Das conversas em tempo de vigília, apareceu o civil António Rola a falar do relacionamento entre os pretos das fazendas. Salientou que os bacongos do Norte nunca se deram bem com os bailundos do Sul de Angola; que a rivalidade joga em favor dos brancos, porque os bailundos, além de bons trabalhadores, são mais amigos dos brancos e respeitam as suas ordens. Desde os ataques de Março, os bailundos são atacados pelos bacongos que têm feitiço para não morrer com as balas dos brancos; dizem os bailundos que eles perdem essa magia se lhes cortarem a cabeça. O Venâncio, que ouvia as palavras do civil Rola, chama o tenente e dá uma ideia:
- Meu tenente, por que não aproveitamos a deixa do senhor Rola e cortamos meia dúzia de cabeças para espetar em paus à entrada da Damba, a ver se os gajos se assustam?
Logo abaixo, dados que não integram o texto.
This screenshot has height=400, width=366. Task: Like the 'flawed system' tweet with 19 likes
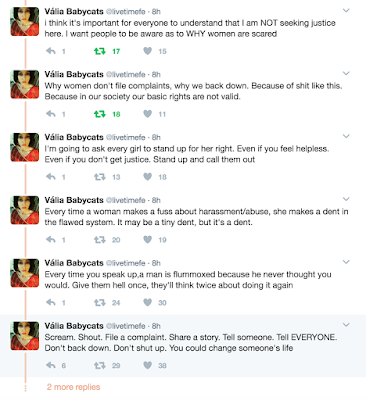tap(148, 240)
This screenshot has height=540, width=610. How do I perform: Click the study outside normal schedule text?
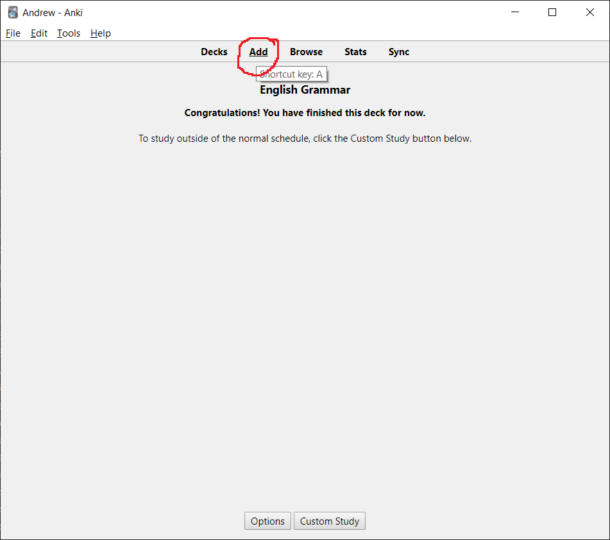[x=305, y=138]
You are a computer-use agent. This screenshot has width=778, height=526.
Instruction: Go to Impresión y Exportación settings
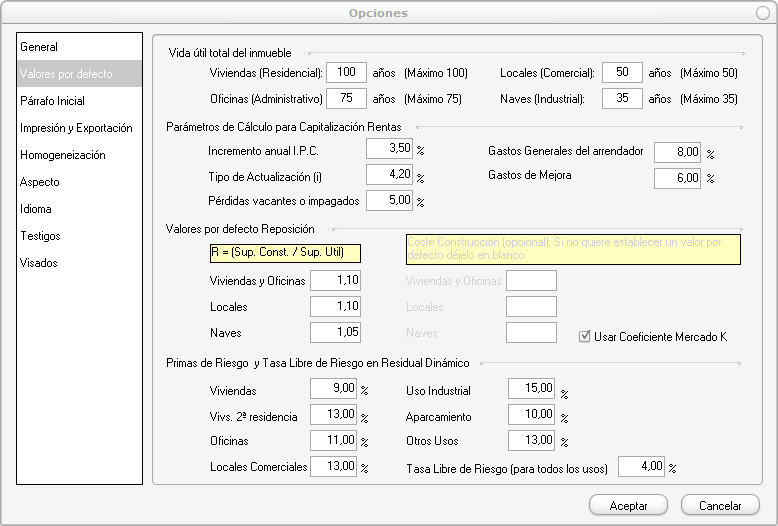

- Realmente, está na altura de respondermos com acções mais pensadas e com impacto. Temos reagido por causa dos ataques que nos fazem, o que começa a ser perigoso. Os gajos continuam com a iniciativa e nós podemos ficar mais vulneráveis a essa pressão psicológica. Mas eu não me quero meter nisso das cabeças!
Não foram muitas as cabeças que apareceram espetadas nos paus; em três pontos laterais à estrada, as carapinhas ensanguentadas espelhavam a raiva que por ali andava e que levou à cumplicidade de alguns para a concretização daquele acto macabro. Os dias seguintes foram de uma estranha calma e permitiram que se começasse a enterrar os cadáveres que permaneciam nas proximidades do posto de defesa. Mas os corpos dos feridos que morreram por ali davam a dimensão da horrenda embriaguês com que se lançavam no ataque de peito aberto contra as balas. Os sinais dos banquetes das hienas agoniavam o estômago dos mais fortes, e o cheiro pestilento era insuportável, mas começava a dissipar-se.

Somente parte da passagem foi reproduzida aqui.